LeBlanc further stated that healthcare providers are being asked to do more with less, and the industry needs to explore different ways of delivering care if it wants cost savings. “I think as an industry, we need to put our heads together and come up with a way forward,” he said.
When asked if he believes the government’s enforcement actions will filter down to smaller providers, LeBlanc said, “I do think so. I don’t know that it has yet. You look at some of these settlements with large institutions, and there are significant fines.”
LeBlanc cited a settlement between St. Elizabeth Hospital Inc., which operates St. Elizabeth’s Medical Center in Boston, and the U.S. Attorney’s Office for the District of Massachusetts as an example. The hospital agreed to pay $10 million in restitution and forfeiture.
“This is a large fine enough to cause a significant rethinking of how a big institution deals with the government,” he said.
LeBlanc pointed out that one-way providers can avoid being targeted by enforcement actions is by complying with pay-for-performance programs, which have been implemented by most commercial insurers and the Centers for Medicare & Medicaid Services as part of the Affordable Care Act.

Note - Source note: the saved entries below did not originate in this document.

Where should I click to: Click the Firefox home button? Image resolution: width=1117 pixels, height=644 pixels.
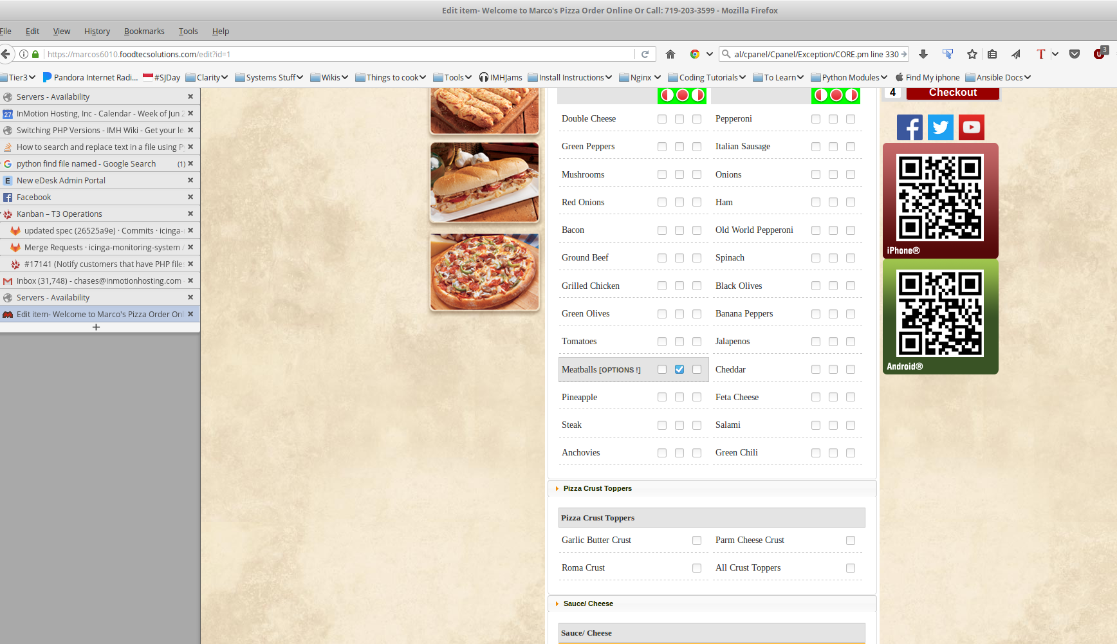(x=670, y=54)
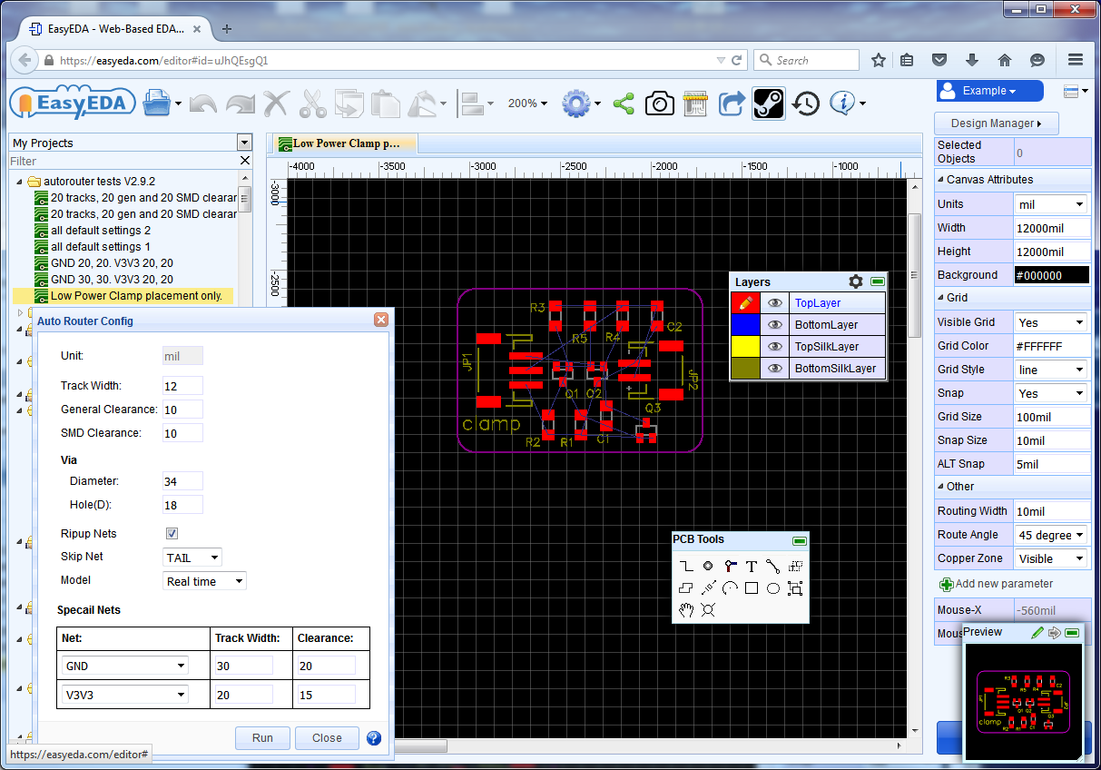Viewport: 1101px width, 770px height.
Task: Toggle TopSilkLayer visibility eye
Action: 775,347
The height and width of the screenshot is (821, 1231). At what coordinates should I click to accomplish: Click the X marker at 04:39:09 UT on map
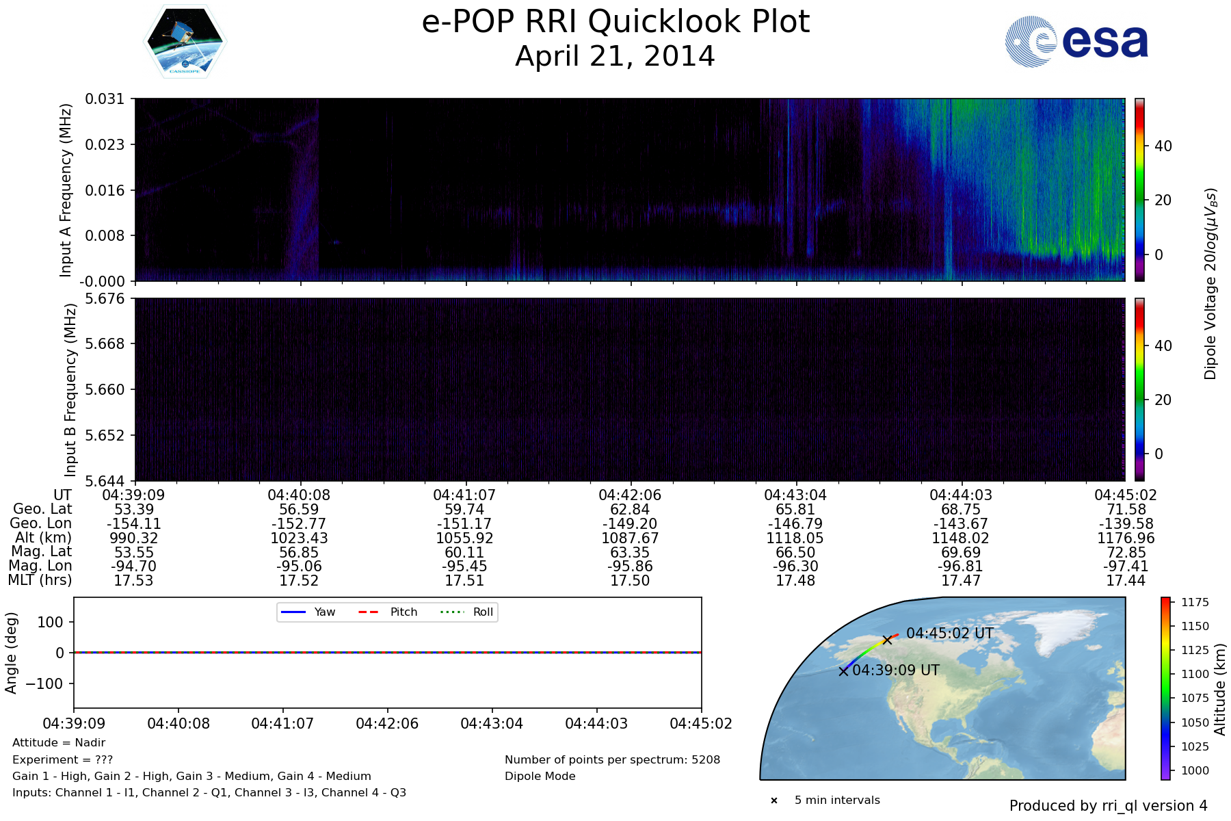point(843,671)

“I do think we’re going to see a continued focus on these types of programs by regulators,” he said. “To the extent providers take it seriously and ensure they implement systems that would put them in compliance with such programs, that can be a way to avoid scrutiny.”
LeBlanc concluded by saying, “I think we’re just seeing the beginning. I don’t know that it’s going to be a sea change or anything like that, but as an industry, we can expect more focus on this area.”